Other standout shows at the Dom Omladine included Tord Gustavsen featuring Tore Brunborg. The intense passion he brings to his music is spellbinding, at times the only audible sounds were his fingers gently stroking the piano keys, coaxing out notes. By contrast, Gianluca Petrela and his Cosmic Renaissance band were joyfully tripping their way through some inventive Sun Ra-type compositions that had the audience stamping their feet for more.
Pancevo is a very relaxed festival, this time located in the town's Cultural Centre with two concerts per evening and, as at Belgrade, a jam session to follow lasting until around 2am. The mix is similar to Belgrade – big name American and Europeans, plus lesser-known artists who've taken the ear of artistic director Voja Pantic, who unsurprisingly, is also artistic adviser to the Belgrade festival.
The Americans were led by, Lee Konitz, featured soloist in the RTS Big Band (probably the best professional big band in the Balkans). Konitz's playing was wobbly at times, but it's still immediately recognisable by its tone and phrasing.
John Scofield brought his 'Country for Old Men' project, a wonderful romp through some old classics that, at some time or another have taken Scofield's ear. His band, featuring Larry Goldings on keys, Bill Stewart on drums and the brilliant Steve Swallow on bass, were clearly having so much fun on stage, their joy and enthusiasm transferring to the gathered crowd.
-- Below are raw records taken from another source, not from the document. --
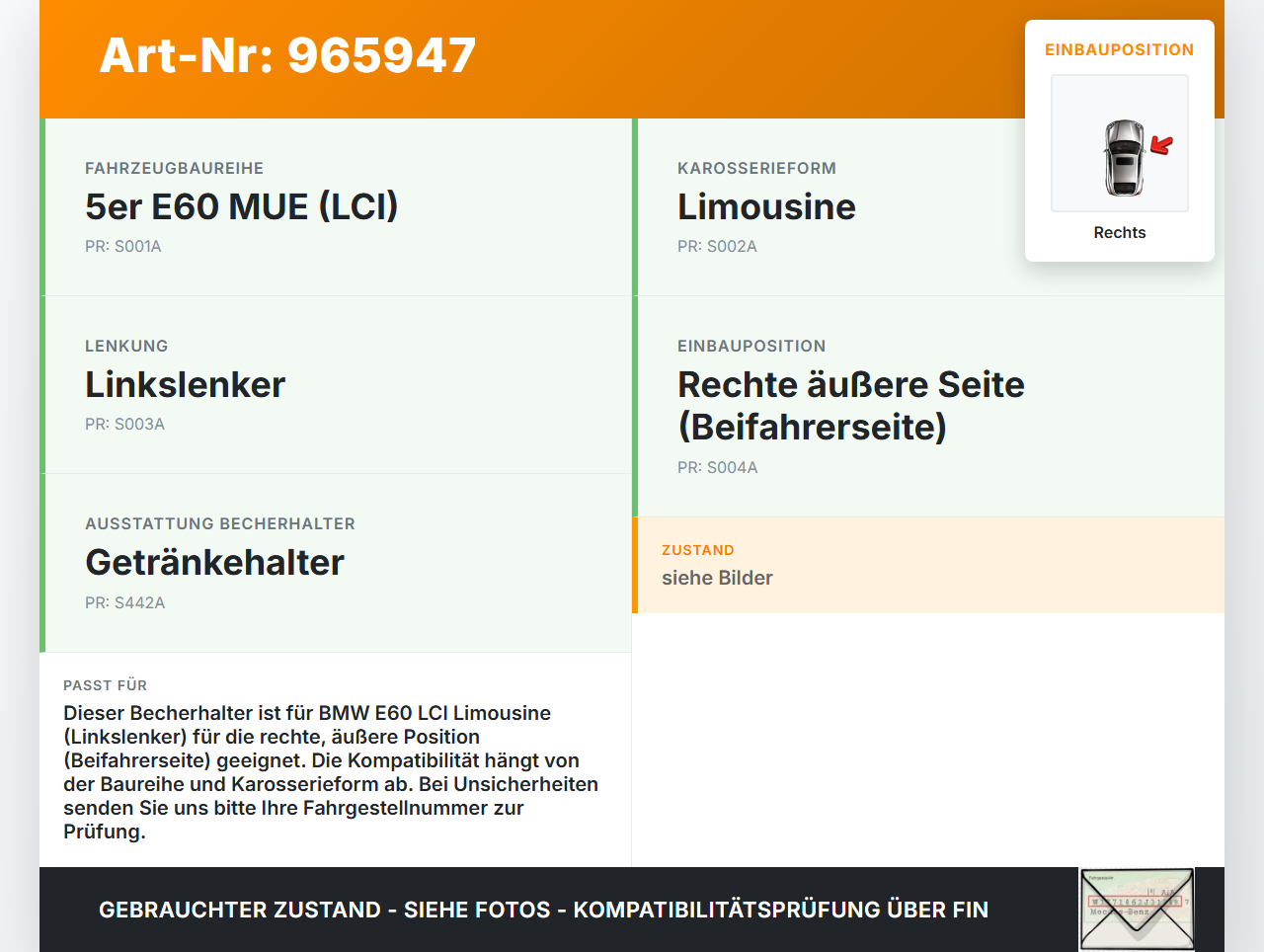The height and width of the screenshot is (952, 1264).
Task: Click the article number 'Art-Nr: 965947' heading
Action: pos(287,56)
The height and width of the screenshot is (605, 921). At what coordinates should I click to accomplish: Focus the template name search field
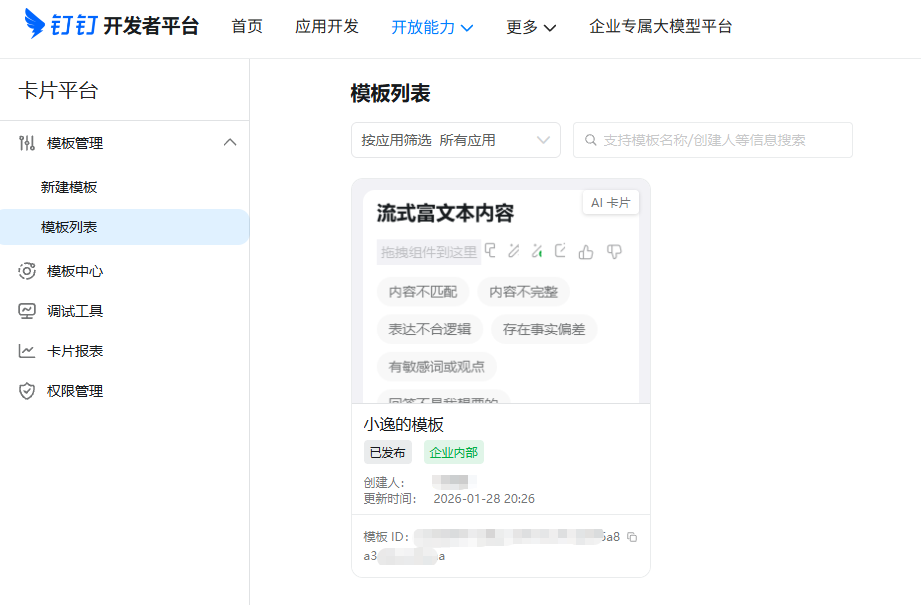(x=722, y=140)
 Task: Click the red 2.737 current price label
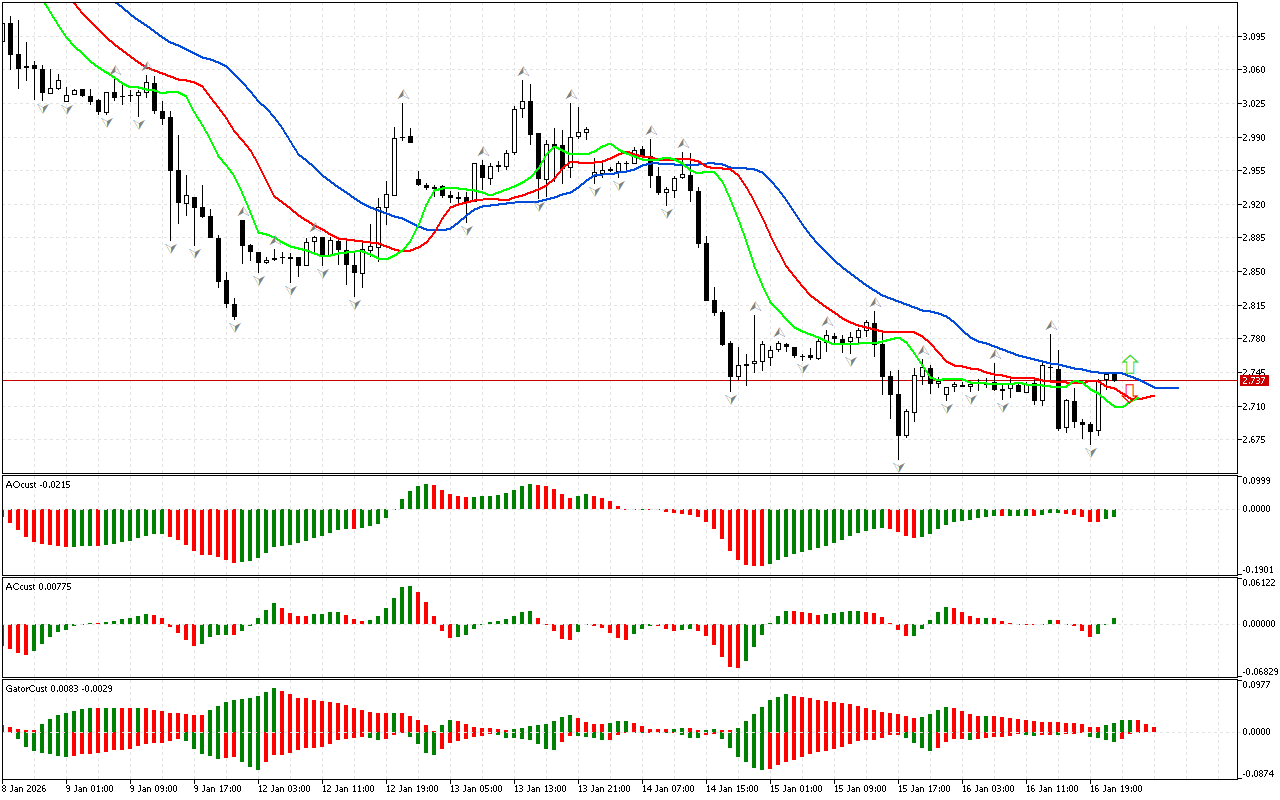1253,380
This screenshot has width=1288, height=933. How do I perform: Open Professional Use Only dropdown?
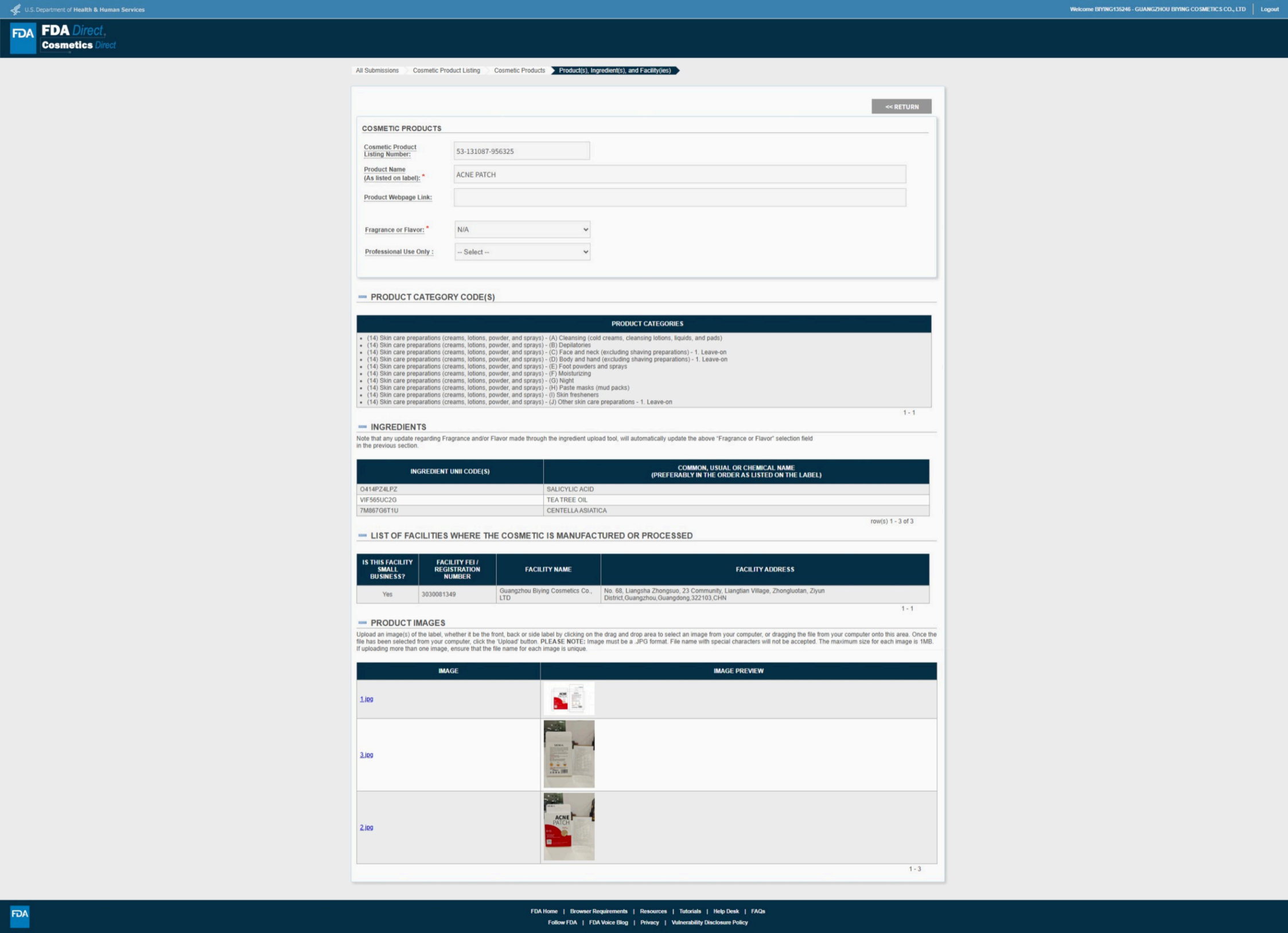click(522, 252)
Enrico Rava's New Quartet played a blistering set, nobody contributing more than guitarist Franceso Diodati, who lit up the stage with his brillant playing. He's a real find from Rava, an axeman blossoming into a really classy musician.
The Balkans were well represented by the Romanian cimbalon duo of Miklos Lukacs and Kalman Balogh, the Lazar Tosic Quintet and Sound Sculptures, led by the impressive RTS Big Band pianist Ivan Aleksijevic.
But the best was kept for last, as the final show of this year's festival featured the James Carter Organ Trio playing a set comprising of Django Reinhardt material (although even a devotee would have been pushed to recognise the tunes). Carter takes no prisoners, from the outset his solos are fast and frenetic, honking low or squealing high, but always beautiful. Gerard Gibbs was almost dancing on the Hammond with Eddie Alex White anchoring it down and heavy on drums. This is a power trio in every sense. The triumphant encore of 'Nuages' left everyone sweating – Carter and band dripping sweat from their efforts, the audience out of breath and with sore hands from the applause they offered up at the end of the show.